前作から一年後、エンタープライズの艦長になんとはなしに収まったジェームズ.T.カークは未開種族が暮らす惑星を破滅から救うために規則違反をして艦長の座を追われ、エンタープライズはクリストファー・パイクの指揮下になって、ジェームズ.T.カークはその副官ということになり、そうしているあいだに艦隊の将校ジョン・ハリソンが艦隊に刃向ってロンドンにある基地を爆破し、対策を協議するために集まった艦隊の士官たちにも襲撃を加え、パイクが死んでなんとはなしにエンタープライズの艦長に返り咲いたジェームズ.T.カークはクリンゴンの支配地域に逃れたジョン・ハリソンを追いかけ、マーカス提督の命令のとおりなら中立地帯から魚雷を発射してジョン・ハリスンを抹殺するところをスポックの意見を入れてクリンゴンと交戦しながらジョン・ハリスンを逮捕してみるとジョン・ハリスンの正体は実はカーンで、マーカス提督はカーンの力を使ってクリンゴンとの戦争を準備していたことが明らかになり、ジェームズ・T・.T.カークがカーンを地球に護送しようとしているとマーカス提督が巨大戦艦に乗って現われてエンタープライズに攻撃を加え、ジェームズ・T・カークはカーンの協力を得てマーカス提督の陰謀を排除するが、それと同時にカーンが巨大戦艦を乗っ取ってエンタープライズに攻撃を加える。
ベネディクト・カンバーバッチが自分はカーンであると名乗りを上げたあとの一連の展開は82年の『カーンの逆襲』とほぼ同じだが、ただし肝心の前段がはぶかれているので、カーンの怒りも収まりが悪い。

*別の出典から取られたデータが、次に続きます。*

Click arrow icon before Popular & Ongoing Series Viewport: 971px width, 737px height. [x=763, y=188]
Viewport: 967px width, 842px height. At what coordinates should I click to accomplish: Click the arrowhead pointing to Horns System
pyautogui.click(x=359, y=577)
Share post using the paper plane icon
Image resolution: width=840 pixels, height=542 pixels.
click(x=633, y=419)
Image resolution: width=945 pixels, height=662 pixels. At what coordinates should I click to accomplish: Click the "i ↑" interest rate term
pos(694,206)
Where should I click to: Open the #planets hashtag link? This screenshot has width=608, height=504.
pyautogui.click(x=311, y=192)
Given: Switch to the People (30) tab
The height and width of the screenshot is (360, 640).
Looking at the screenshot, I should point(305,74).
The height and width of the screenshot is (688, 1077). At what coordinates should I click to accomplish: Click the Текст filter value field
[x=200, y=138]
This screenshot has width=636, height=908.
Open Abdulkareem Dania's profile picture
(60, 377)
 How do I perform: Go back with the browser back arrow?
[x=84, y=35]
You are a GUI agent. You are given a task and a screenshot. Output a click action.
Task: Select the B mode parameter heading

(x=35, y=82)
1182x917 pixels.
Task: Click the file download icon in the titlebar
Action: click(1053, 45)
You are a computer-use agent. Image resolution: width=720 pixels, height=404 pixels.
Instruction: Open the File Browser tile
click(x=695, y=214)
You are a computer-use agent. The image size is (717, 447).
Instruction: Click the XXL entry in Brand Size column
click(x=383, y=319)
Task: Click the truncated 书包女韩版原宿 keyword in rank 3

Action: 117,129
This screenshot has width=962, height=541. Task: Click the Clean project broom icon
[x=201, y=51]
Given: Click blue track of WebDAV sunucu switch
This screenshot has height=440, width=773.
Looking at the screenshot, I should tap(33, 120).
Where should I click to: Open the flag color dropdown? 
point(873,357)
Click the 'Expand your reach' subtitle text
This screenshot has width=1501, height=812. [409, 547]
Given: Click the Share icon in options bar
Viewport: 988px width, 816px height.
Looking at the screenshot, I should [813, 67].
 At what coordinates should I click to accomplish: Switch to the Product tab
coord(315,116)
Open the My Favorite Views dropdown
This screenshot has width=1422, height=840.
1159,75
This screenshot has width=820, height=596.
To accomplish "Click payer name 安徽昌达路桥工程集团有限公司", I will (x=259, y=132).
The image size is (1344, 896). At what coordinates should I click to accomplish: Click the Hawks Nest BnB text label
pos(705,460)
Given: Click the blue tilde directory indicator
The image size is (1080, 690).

クリス・パインは魅力に乏しい、というよりも、せいぜい士官候補生くらいの判断力しかない間抜けを主力艦の艦長に据えておくのがよくわからない。ザカリー・クイントはすっかりスポックになっているが、この新しいスポックは情動に対して抵抗が乏しいのでいまひとつバルカン人に見えてこない。サイモン・ペッグのスコッティは素朴に楽しいし、ベネディクト・カンバーバッチは異様な重量感を見せているので、主役が違っていて、正直なところを言えば監督が違っていれば、もっといい映画になっていたのではあるまいか。
J.J.エイブラムスの演出は一定にコンセプトにしたがってまとまってはいるものの、たぶんそのコンセプトに問題があって、微妙に押さえるところがずれている、というのか、対立関係ばかりに目がいって、妙な小ネタには妙な配慮をする割には『スタートレック』である必然性を忘れているような気がしないでもないし、たぶん地球に粘着しすぎているし、たぶん暴力的すぎる。サンフランシスコ大破壊はまったく無用の場面であろう。IMAX 3Dで鑑賞したが、ふつうに2Dで十分だったような気がする。